#### MATERIAL PROVIDED ####

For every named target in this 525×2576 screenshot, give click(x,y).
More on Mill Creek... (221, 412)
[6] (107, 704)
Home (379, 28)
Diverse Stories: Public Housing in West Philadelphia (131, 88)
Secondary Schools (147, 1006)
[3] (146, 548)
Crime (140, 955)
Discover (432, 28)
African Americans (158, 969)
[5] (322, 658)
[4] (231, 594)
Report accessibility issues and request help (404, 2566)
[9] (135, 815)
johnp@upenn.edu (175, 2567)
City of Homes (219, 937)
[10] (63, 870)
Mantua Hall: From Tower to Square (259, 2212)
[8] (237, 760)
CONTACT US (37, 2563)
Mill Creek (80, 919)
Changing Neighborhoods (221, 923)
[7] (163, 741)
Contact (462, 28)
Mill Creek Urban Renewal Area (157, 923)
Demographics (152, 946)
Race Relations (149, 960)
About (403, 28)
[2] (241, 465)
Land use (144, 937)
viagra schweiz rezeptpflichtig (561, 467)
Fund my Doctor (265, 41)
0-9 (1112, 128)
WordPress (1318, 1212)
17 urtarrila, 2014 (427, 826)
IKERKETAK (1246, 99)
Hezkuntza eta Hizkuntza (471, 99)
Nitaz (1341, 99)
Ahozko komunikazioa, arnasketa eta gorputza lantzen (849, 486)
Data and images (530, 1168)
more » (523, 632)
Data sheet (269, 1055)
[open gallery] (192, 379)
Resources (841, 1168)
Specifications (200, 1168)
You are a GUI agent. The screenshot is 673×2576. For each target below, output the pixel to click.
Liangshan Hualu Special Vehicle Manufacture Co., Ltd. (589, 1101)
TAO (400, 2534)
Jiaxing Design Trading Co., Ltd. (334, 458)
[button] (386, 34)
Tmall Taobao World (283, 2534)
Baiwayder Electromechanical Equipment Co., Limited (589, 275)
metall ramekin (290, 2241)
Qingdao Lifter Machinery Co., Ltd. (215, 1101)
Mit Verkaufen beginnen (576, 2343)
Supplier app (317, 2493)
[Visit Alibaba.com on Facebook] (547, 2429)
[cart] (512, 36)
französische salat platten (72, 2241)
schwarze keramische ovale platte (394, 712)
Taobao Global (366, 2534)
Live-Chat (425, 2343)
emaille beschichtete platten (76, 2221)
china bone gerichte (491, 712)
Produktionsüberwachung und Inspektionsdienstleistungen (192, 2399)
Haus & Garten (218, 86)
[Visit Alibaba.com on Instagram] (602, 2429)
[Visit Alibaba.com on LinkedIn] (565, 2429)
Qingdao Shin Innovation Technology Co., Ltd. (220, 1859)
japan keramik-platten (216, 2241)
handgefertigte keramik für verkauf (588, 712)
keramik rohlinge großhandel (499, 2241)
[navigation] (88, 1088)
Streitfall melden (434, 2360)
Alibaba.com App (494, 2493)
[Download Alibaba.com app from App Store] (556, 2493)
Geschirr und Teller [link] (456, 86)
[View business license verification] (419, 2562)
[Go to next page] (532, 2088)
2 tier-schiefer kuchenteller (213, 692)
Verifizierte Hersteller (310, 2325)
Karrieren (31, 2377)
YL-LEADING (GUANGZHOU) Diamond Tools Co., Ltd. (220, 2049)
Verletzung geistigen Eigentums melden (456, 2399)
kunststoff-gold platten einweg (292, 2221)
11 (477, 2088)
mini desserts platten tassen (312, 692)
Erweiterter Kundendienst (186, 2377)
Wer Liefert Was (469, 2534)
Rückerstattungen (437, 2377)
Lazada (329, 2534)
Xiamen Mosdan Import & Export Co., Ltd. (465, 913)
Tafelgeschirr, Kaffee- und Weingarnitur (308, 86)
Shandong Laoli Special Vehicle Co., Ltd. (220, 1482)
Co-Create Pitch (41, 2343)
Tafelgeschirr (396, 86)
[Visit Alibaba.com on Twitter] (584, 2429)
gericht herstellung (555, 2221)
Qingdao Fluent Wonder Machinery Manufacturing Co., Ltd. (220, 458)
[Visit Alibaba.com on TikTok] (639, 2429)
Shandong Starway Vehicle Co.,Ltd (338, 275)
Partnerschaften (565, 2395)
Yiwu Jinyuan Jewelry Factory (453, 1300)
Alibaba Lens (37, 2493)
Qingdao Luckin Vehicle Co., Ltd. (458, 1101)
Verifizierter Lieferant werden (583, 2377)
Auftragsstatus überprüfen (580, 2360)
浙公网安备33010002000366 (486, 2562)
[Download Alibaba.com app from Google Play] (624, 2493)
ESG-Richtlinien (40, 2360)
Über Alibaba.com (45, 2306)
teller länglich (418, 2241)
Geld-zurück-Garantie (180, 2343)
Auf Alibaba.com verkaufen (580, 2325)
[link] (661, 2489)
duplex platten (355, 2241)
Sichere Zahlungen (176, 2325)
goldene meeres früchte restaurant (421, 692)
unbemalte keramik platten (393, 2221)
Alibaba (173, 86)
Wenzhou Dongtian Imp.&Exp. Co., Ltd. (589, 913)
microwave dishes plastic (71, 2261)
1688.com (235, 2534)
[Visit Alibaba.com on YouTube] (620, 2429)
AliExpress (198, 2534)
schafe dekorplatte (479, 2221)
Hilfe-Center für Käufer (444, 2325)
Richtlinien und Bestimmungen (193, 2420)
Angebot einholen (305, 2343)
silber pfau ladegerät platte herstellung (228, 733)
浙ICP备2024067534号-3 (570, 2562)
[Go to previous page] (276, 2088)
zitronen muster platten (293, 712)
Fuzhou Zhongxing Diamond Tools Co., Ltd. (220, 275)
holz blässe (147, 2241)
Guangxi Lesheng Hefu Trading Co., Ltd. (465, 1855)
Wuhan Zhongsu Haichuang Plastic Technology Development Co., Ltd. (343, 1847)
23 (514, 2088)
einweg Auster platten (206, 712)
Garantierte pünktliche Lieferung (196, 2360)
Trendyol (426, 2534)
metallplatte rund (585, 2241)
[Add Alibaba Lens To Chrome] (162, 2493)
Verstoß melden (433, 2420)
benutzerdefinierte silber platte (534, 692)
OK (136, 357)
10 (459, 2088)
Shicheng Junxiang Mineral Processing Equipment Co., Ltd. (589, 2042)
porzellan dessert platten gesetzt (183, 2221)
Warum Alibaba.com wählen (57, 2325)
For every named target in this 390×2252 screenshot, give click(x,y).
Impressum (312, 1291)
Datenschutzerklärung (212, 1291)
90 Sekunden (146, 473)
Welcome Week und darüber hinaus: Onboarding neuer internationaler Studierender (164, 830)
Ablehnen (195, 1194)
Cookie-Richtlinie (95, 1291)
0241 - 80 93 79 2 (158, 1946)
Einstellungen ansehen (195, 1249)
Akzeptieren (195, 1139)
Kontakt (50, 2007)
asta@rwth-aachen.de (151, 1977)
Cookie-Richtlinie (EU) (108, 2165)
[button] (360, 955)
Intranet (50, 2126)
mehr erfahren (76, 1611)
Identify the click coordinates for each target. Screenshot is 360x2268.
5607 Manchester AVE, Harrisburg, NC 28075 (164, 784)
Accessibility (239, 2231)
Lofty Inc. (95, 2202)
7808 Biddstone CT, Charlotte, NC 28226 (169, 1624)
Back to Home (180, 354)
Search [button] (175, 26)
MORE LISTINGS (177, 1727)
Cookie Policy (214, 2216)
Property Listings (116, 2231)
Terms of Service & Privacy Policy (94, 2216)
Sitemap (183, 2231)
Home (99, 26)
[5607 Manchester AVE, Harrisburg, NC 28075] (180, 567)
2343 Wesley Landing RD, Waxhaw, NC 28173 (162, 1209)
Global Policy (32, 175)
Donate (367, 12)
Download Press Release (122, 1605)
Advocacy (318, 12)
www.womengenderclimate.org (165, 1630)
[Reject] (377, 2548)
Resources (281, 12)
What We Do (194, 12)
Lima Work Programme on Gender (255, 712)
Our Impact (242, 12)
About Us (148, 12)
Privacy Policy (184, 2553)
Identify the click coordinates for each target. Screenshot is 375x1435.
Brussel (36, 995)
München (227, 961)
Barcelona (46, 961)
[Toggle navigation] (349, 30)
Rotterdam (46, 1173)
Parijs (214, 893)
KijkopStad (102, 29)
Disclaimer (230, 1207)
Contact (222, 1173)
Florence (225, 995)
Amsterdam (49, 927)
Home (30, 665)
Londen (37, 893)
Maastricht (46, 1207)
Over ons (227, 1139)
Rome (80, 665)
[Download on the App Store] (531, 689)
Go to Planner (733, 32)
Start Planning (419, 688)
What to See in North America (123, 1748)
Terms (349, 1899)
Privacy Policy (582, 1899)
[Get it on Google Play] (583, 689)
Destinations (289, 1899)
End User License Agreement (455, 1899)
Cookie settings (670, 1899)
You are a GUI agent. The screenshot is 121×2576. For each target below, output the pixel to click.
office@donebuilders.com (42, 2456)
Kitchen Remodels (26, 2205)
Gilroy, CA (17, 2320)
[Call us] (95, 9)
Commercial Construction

####

In the data above, which lines lie between the line with "[Download on the App Store] (531, 689)" and the line with "Cookie settings (670, 1899)", inclusive? Print those lines exactly and nothing else.

SOLUTION FOR THIS PROBLEM:
[Download on the App Store] (531, 689)
Go to Planner (733, 32)
Start Planning (419, 688)
What to See in North America (123, 1748)
Terms (349, 1899)
Privacy Policy (582, 1899)
[Get it on Google Play] (583, 689)
Destinations (289, 1899)
End User License Agreement (455, 1899)
Cookie settings (670, 1899)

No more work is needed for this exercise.